Drop the pictures; give again exactly the lines from the one holding "Mobilgam (21, 884)" through the end of the data.

*** Opening Supplied material ***

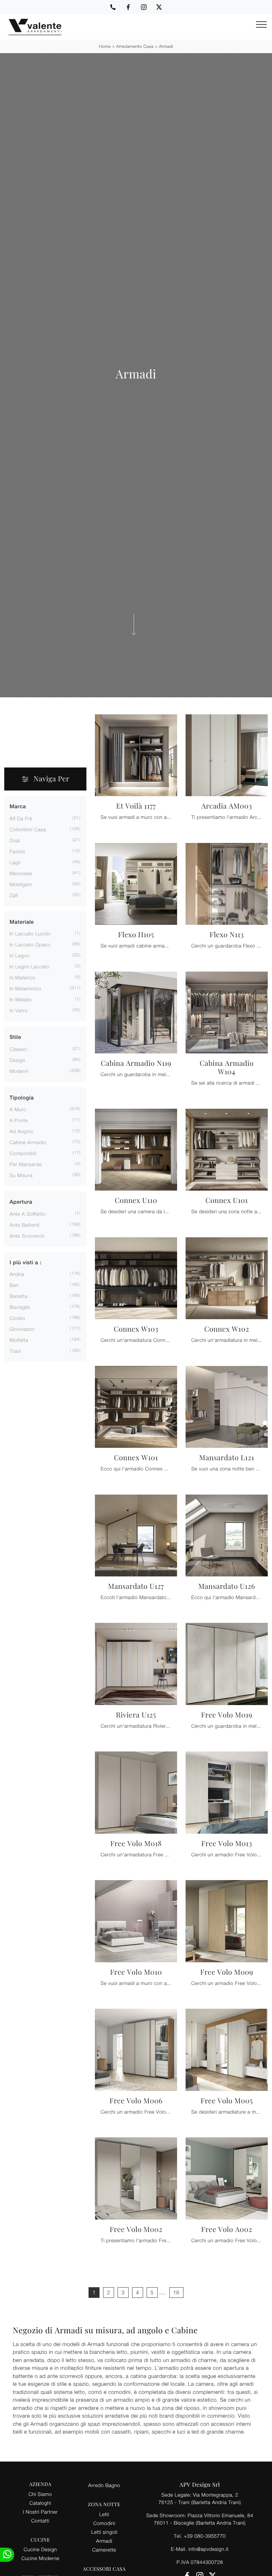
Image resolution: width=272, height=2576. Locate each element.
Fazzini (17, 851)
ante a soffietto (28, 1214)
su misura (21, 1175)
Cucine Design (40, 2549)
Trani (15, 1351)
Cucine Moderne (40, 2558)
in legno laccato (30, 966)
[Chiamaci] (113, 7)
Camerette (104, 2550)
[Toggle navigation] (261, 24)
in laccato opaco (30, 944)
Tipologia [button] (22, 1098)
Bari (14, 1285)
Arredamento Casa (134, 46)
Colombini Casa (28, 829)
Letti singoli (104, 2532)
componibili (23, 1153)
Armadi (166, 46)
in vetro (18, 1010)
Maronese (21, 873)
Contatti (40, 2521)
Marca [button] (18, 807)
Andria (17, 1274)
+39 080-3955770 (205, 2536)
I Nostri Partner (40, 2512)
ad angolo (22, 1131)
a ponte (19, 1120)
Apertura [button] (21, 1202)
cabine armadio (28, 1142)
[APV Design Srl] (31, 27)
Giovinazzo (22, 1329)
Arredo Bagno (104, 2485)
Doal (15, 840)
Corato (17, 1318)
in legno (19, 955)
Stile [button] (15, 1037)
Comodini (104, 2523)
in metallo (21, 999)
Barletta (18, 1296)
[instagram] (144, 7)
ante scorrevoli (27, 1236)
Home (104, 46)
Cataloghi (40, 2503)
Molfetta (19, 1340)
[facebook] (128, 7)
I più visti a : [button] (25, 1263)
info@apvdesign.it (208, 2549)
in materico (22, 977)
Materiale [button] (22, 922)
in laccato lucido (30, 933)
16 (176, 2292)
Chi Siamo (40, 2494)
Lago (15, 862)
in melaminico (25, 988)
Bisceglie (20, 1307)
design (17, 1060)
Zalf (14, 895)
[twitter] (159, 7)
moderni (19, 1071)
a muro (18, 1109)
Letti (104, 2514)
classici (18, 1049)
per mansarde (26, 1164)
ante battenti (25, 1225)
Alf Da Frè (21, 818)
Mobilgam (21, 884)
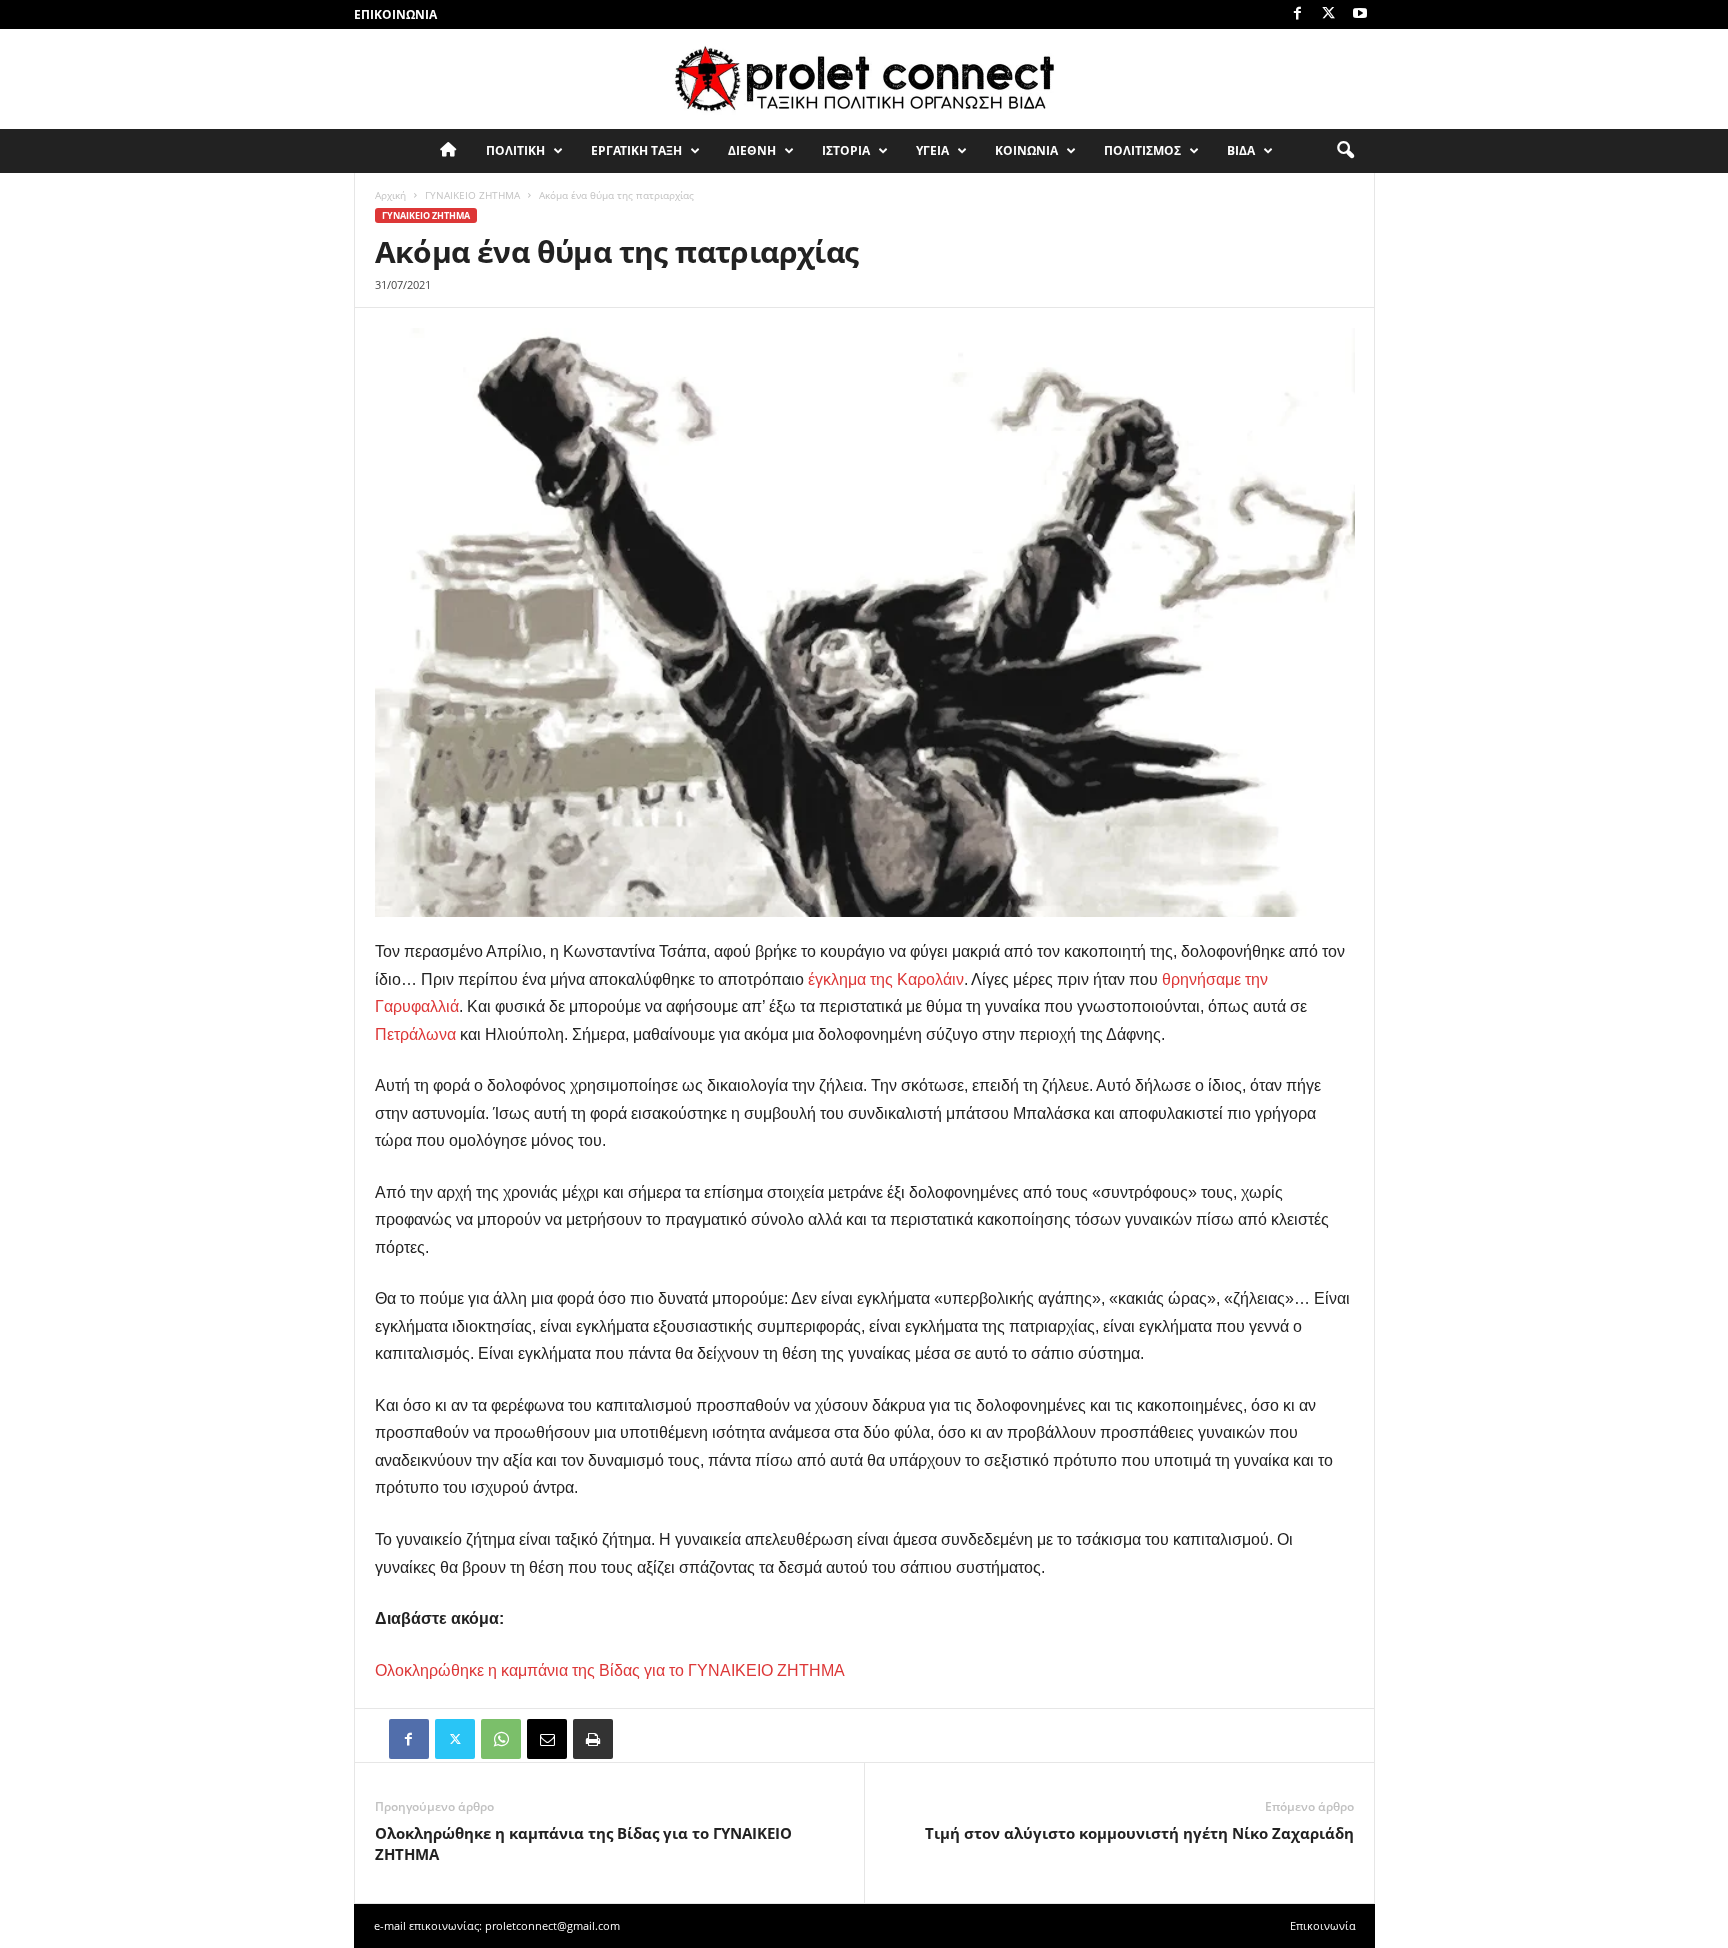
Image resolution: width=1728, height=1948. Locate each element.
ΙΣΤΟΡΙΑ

*** Closing Supplied material ***

## Response area
Mobilgam (21, 884)
Image resolution: width=1728, height=1948. Locate each element.
ΙΣΤΟΡΙΑ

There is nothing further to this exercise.